Diverse sono le fondazioni di ricerca (per citarne alcune CTAQUA e SALARTE) e le associazioni ecologiste che con la loro azione di divulgazione promuovono pratiche politiche e imprenditoriali sostenibili che possano salvaguardare la biodiversità della zona e, al tempo stesso, generare benefici economici e sociali con la creazione di ricchezza di nuovi posti di lavoro, specialmente se si riescono ad individuare formule nuove e creative per diversificare le attività. Un esempio emblematico da questo punto di vista è il recupero della salina Santa Marìa de Jesus (salinasdechiclana.es), a Chiclana de la Frontera, un terreno di 45 ettari che sarebbe finito per essere una discarica a cielo aperto se qualcuno non lo avesse rivitalizzato e che oggi invece è diventato un’attività multiforme: produzione e vendita di sale, ristorante con menu a base di prodotti dell’estero, centro benessere con bagni di sale, punto di riferimento in cui organizzare visite didattiche ed eventi di richiamo turistico, come ad esempio le giornate durante le quali è possibile assistere all’operazione del “despesque” e di seguito godere di un buon pranzo a base di “pescado de estero”.

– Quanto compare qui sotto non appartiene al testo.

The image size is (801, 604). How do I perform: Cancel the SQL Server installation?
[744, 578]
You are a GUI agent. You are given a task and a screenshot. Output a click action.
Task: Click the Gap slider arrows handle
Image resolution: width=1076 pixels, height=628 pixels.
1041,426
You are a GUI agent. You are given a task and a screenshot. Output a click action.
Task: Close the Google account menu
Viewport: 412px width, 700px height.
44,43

Un’altra operazione importante è stata la creazione del marchio “Pescado del Estero Tradicional” da parte del “Centro Tecnológico de Acuicultura de Andalucía” (CTAQUA), per cercare di promuovere e valorizzare sul piano commerciale un prodotto d’eccellenza che si distingue non solo per la sua sostenibilità ma anche per le sue caratteristiche organolettiche, visto che il pesce dell’estero, date le condizioni in cui viene allevato e l’alta salinità dell’acqua in cui cresce, ha una carne più grassa e saporita e un sapore decisamente pieno e succulento.
Già diversi produttori della zona hanno aderito all’iniziativa, che prevede un regolamento che dettaglia non solo i parametri fisico-chimici, biologici e tecnici che devono essere rispettati nelle operazioni di allevamento e manipolazione del pesce, ma anche un calendario di pesca che permetta di organizzare strategicamente l’attività di distribuzione e commercio.

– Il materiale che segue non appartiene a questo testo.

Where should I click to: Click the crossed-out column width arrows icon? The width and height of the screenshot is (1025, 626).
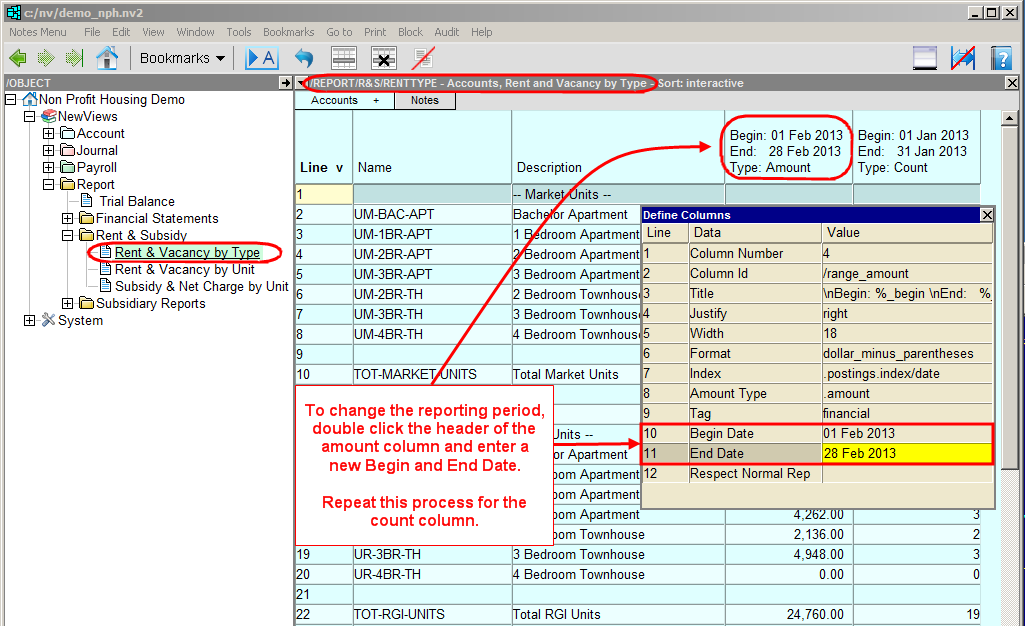tap(963, 58)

Nella provincia di Cadice sono sempre di più i ristoranti di alta cucina che propongono nei loro menu piatti elaborati con i prodotti tipici dell’estero: orate e spigole in primis, ma anche anguille, cefali e sogliole, i cui esemplari più grandi vengono cucinati al forno o alla piastra, mentre quelli più piccoli vengono fritti.
Negli esteri vivono però anche crostacei e molluschi che sono ben presenti nella gastronomia popolare della zona: non si può andare nella Baia di Cadice e non assaggiare la “tortilla de camarones”, una frittella croccante a base di gamberetti minuscoli, farina di ceci, cipolla e prezzemolo che si può trovare ovunque e che è un piatto povero tanto semplice quanto sfizioso.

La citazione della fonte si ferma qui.